▶ Aim: Arrange the material below as a Markdown table with the columns "Row" and "Text", numbering each line and leaving out the blank ones.

▶ Stored records:
[START]
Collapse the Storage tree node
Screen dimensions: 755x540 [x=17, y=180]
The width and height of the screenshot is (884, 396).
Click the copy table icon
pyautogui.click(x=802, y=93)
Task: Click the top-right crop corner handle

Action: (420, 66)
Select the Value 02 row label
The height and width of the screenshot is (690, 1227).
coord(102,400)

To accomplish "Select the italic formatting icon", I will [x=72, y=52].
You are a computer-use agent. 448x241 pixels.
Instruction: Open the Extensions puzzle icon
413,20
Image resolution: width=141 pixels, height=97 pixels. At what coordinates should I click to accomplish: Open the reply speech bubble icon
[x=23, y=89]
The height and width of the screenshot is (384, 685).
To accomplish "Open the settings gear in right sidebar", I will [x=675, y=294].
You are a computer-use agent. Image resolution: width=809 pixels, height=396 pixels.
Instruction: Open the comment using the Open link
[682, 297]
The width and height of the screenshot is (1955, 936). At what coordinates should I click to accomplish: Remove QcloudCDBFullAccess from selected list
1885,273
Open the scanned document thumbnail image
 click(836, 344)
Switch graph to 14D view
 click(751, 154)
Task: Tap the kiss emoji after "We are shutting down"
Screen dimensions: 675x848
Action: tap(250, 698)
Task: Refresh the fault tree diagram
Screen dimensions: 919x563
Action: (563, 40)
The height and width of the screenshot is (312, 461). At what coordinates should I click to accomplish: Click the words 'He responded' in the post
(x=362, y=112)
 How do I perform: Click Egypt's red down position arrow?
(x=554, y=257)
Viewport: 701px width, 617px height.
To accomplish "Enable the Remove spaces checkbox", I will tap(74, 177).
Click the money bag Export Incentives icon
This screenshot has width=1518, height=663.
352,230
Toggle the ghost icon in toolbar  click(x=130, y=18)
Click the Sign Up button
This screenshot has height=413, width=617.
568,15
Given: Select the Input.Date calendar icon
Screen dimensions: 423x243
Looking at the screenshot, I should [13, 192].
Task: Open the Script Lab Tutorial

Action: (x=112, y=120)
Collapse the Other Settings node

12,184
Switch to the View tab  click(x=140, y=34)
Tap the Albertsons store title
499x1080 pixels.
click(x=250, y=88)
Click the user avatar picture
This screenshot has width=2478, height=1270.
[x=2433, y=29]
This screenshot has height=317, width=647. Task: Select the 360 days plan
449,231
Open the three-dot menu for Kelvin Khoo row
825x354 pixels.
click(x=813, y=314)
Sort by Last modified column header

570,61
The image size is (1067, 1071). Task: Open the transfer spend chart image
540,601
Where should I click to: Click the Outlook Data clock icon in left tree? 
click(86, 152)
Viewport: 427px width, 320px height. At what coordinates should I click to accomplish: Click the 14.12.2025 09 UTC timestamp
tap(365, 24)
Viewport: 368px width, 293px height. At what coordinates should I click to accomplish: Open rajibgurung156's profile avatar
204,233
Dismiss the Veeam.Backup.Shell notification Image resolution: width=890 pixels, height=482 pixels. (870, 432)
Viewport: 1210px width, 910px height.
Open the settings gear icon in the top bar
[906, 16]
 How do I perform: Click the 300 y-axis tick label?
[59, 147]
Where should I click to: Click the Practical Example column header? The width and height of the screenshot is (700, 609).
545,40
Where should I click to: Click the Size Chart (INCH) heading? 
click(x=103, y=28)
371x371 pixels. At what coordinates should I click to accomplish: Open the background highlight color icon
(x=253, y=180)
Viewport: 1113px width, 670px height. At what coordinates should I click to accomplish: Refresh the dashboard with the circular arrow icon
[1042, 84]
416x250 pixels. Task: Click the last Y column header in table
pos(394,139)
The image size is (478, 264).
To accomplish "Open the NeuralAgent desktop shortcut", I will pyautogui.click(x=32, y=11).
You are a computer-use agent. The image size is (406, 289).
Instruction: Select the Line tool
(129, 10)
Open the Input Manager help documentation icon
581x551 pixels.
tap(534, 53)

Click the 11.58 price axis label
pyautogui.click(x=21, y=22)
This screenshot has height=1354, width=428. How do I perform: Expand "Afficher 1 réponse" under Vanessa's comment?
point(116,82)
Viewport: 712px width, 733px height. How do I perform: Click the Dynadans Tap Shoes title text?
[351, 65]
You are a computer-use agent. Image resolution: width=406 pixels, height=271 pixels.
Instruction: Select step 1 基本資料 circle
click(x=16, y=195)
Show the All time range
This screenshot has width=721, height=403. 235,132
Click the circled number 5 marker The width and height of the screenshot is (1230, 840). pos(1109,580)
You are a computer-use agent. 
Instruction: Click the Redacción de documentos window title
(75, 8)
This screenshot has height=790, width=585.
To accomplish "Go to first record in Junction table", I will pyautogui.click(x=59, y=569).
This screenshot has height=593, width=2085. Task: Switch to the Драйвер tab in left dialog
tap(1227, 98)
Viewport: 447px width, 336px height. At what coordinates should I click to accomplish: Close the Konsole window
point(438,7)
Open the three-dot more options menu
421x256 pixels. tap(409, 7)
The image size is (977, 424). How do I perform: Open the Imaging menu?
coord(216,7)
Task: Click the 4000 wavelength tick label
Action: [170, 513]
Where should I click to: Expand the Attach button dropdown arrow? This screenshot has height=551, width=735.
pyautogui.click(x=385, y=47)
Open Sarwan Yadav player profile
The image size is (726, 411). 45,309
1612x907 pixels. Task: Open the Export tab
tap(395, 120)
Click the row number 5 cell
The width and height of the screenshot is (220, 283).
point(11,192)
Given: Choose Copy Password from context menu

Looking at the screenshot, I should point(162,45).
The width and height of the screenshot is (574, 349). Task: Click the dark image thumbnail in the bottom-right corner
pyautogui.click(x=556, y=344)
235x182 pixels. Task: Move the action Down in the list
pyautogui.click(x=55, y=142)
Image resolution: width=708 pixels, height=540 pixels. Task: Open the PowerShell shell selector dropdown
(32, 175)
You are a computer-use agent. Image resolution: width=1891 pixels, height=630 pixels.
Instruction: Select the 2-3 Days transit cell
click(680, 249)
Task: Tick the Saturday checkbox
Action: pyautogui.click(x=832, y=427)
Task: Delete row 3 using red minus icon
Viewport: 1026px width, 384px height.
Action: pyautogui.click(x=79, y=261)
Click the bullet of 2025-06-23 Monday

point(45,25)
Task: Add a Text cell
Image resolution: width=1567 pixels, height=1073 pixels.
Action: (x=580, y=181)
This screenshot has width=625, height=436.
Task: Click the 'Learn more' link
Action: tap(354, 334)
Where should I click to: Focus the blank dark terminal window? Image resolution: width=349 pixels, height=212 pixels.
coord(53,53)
[END]
▶ Answer to the task:
| Row | Text |
|---|---|
| 1 | Collapse the Storage tree node |
| 2 | Screen dimensions: 755x540 [x=17, y=180] |
| 3 | The width and height of the screenshot is (884, 396). |
| 4 | Click the copy table icon |
| 5 | pyautogui.click(x=802, y=93) |
| 6 | Task: Click the top-right crop corner handle |
| 7 | Action: (420, 66) |
| 8 | Select the Value 02 row label |
| 9 | The height and width of the screenshot is (690, 1227). |
| 10 | coord(102,400) |
| 11 | To accomplish "Select the italic formatting icon", I will [x=72, y=52]. |
| 12 | You are a computer-use agent. 448x241 pixels. |
| 13 | Instruction: Open the Extensions puzzle icon |
| 14 | 413,20 |
| 15 | Image resolution: width=141 pixels, height=97 pixels. At what coordinates should I click to accomplish: Open the reply speech bubble icon |
| 16 | [x=23, y=89] |
| 17 | The height and width of the screenshot is (384, 685). |
| 18 | To accomplish "Open the settings gear in right sidebar", I will [x=675, y=294]. |
| 19 | You are a computer-use agent. Image resolution: width=809 pixels, height=396 pixels. |
| 20 | Instruction: Open the comment using the Open link |
| 21 | [682, 297] |
| 22 | The width and height of the screenshot is (1955, 936). At what coordinates should I click to accomplish: Remove QcloudCDBFullAccess from selected list |
| 23 | 1885,273 |
| 24 | Open the scanned document thumbnail image |
| 25 |  click(836, 344) |
| 26 | Switch graph to 14D view |
| 27 |  click(751, 154) |
| 28 | Task: Tap the kiss emoji after "We are shutting down" |
| 29 | Screen dimensions: 675x848 |
| 30 | Action: tap(250, 698) |
| 31 | Task: Refresh the fault tree diagram |
| 32 | Screen dimensions: 919x563 |
| 33 | Action: (563, 40) |
| 34 | The height and width of the screenshot is (312, 461). At what coordinates should I click to accomplish: Click the words 'He responded' in the post |
| 35 | (x=362, y=112) |
| 36 |  How do I perform: Click Egypt's red down position arrow? |
| 37 | (x=554, y=257) |
| 38 | Viewport: 701px width, 617px height. |
| 39 | To accomplish "Enable the Remove spaces checkbox", I will tap(74, 177). |
| 40 | Click the money bag Export Incentives icon |
| 41 | This screenshot has width=1518, height=663. |
| 42 | 352,230 |
| 43 | Toggle the ghost icon in toolbar  click(x=130, y=18) |
| 44 | Click the Sign Up button |
| 45 | This screenshot has height=413, width=617. |
| 46 | 568,15 |
| 47 | Given: Select the Input.Date calendar icon |
| 48 | Screen dimensions: 423x243 |
| 49 | Looking at the screenshot, I should [13, 192]. |
| 50 | Task: Open the Script Lab Tutorial |
| 51 | Action: (x=112, y=120) |
| 52 | Collapse the Other Settings node |
| 53 | 12,184 |
| 54 | Switch to the View tab  click(x=140, y=34) |
| 55 | Tap the Albertsons store title |
| 56 | 499x1080 pixels. |
| 57 | click(x=250, y=88) |
| 58 | Click the user avatar picture |
| 59 | This screenshot has width=2478, height=1270. |
| 60 | [x=2433, y=29] |
| 61 | This screenshot has height=317, width=647. Task: Select the 360 days plan |
| 62 | 449,231 |
| 63 | Open the three-dot menu for Kelvin Khoo row |
| 64 | 825x354 pixels. |
| 65 | click(x=813, y=314) |
| 66 | Sort by Last modified column header |
| 67 | 570,61 |
| 68 | The image size is (1067, 1071). Task: Open the transfer spend chart image |
| 69 | 540,601 |
| 70 | Where should I click to: Click the Outlook Data clock icon in left tree?  |
| 71 | click(86, 152) |
| 72 | Viewport: 427px width, 320px height. At what coordinates should I click to accomplish: Click the 14.12.2025 09 UTC timestamp |
| 73 | tap(365, 24) |
| 74 | Viewport: 368px width, 293px height. At what coordinates should I click to accomplish: Open rajibgurung156's profile avatar |
| 75 | 204,233 |
| 76 | Dismiss the Veeam.Backup.Shell notification Image resolution: width=890 pixels, height=482 pixels. (870, 432) |
| 77 | Viewport: 1210px width, 910px height. |
| 78 | Open the settings gear icon in the top bar |
| 79 | [906, 16] |
| 80 |  How do I perform: Click the 300 y-axis tick label? |
| 81 | [59, 147] |
| 82 | Where should I click to: Click the Practical Example column header? The width and height of the screenshot is (700, 609). |
| 83 | 545,40 |
| 84 | Where should I click to: Click the Size Chart (INCH) heading?  |
| 85 | click(x=103, y=28) |
| 86 | 371x371 pixels. At what coordinates should I click to accomplish: Open the background highlight color icon |
| 87 | (x=253, y=180) |
| 88 | Viewport: 1113px width, 670px height. At what coordinates should I click to accomplish: Refresh the dashboard with the circular arrow icon |
| 89 | [1042, 84] |
| 90 | 416x250 pixels. Task: Click the last Y column header in table |
| 91 | pos(394,139) |
| 92 | The image size is (478, 264). |
| 93 | To accomplish "Open the NeuralAgent desktop shortcut", I will pyautogui.click(x=32, y=11). |
| 94 | You are a computer-use agent. The image size is (406, 289). |
| 95 | Instruction: Select the Line tool |
| 96 | (129, 10) |
| 97 | Open the Input Manager help documentation icon |
| 98 | 581x551 pixels. |
| 99 | tap(534, 53) |
| 100 | Click the 11.58 price axis label |
| 101 | pyautogui.click(x=21, y=22) |
| 102 | This screenshot has height=1354, width=428. How do I perform: Expand "Afficher 1 réponse" under Vanessa's comment? |
| 103 | point(116,82) |
| 104 | Viewport: 712px width, 733px height. How do I perform: Click the Dynadans Tap Shoes title text? |
| 105 | [351, 65] |
| 106 | You are a computer-use agent. Image resolution: width=406 pixels, height=271 pixels. |
| 107 | Instruction: Select step 1 基本資料 circle |
| 108 | click(x=16, y=195) |
| 109 | Show the All time range |
| 110 | This screenshot has width=721, height=403. 235,132 |
| 111 | Click the circled number 5 marker The width and height of the screenshot is (1230, 840). pos(1109,580) |
| 112 | You are a computer-use agent.  |
| 113 | Instruction: Click the Redacción de documentos window title |
| 114 | (75, 8) |
| 115 | This screenshot has height=790, width=585. |
| 116 | To accomplish "Go to first record in Junction table", I will pyautogui.click(x=59, y=569). |
| 117 | This screenshot has height=593, width=2085. Task: Switch to the Драйвер tab in left dialog |
| 118 | tap(1227, 98) |
| 119 | Viewport: 447px width, 336px height. At what coordinates should I click to accomplish: Close the Konsole window |
| 120 | point(438,7) |
| 121 | Open the three-dot more options menu |
| 122 | 421x256 pixels. tap(409, 7) |
| 123 | The image size is (977, 424). How do I perform: Open the Imaging menu? |
| 124 | coord(216,7) |
| 125 | Task: Click the 4000 wavelength tick label |
| 126 | Action: [170, 513] |
| 127 | Where should I click to: Expand the Attach button dropdown arrow? This screenshot has height=551, width=735. |
| 128 | pyautogui.click(x=385, y=47) |
| 129 | Open Sarwan Yadav player profile |
| 130 | The image size is (726, 411). 45,309 |
| 131 | 1612x907 pixels. Task: Open the Export tab |
| 132 | tap(395, 120) |
| 133 | Click the row number 5 cell |
| 134 | The width and height of the screenshot is (220, 283). |
| 135 | point(11,192) |
| 136 | Given: Choose Copy Password from context menu |
| 137 | Looking at the screenshot, I should point(162,45). |
| 138 | The width and height of the screenshot is (574, 349). Task: Click the dark image thumbnail in the bottom-right corner |
| 139 | pyautogui.click(x=556, y=344) |
| 140 | 235x182 pixels. Task: Move the action Down in the list |
| 141 | pyautogui.click(x=55, y=142) |
| 142 | Image resolution: width=708 pixels, height=540 pixels. Task: Open the PowerShell shell selector dropdown |
| 143 | (32, 175) |
| 144 | You are a computer-use agent. Image resolution: width=1891 pixels, height=630 pixels. |
| 145 | Instruction: Select the 2-3 Days transit cell |
| 146 | click(680, 249) |
| 147 | Task: Tick the Saturday checkbox |
| 148 | Action: pyautogui.click(x=832, y=427) |
| 149 | Task: Delete row 3 using red minus icon |
| 150 | Viewport: 1026px width, 384px height. |
| 151 | Action: pyautogui.click(x=79, y=261) |
| 152 | Click the bullet of 2025-06-23 Monday |
| 153 | point(45,25) |
| 154 | Task: Add a Text cell |
| 155 | Image resolution: width=1567 pixels, height=1073 pixels. |
| 156 | Action: (x=580, y=181) |
| 157 | This screenshot has width=625, height=436. |
| 158 | Task: Click the 'Learn more' link |
| 159 | Action: tap(354, 334) |
| 160 | Where should I click to: Focus the blank dark terminal window? Image resolution: width=349 pixels, height=212 pixels. |
| 161 | coord(53,53) |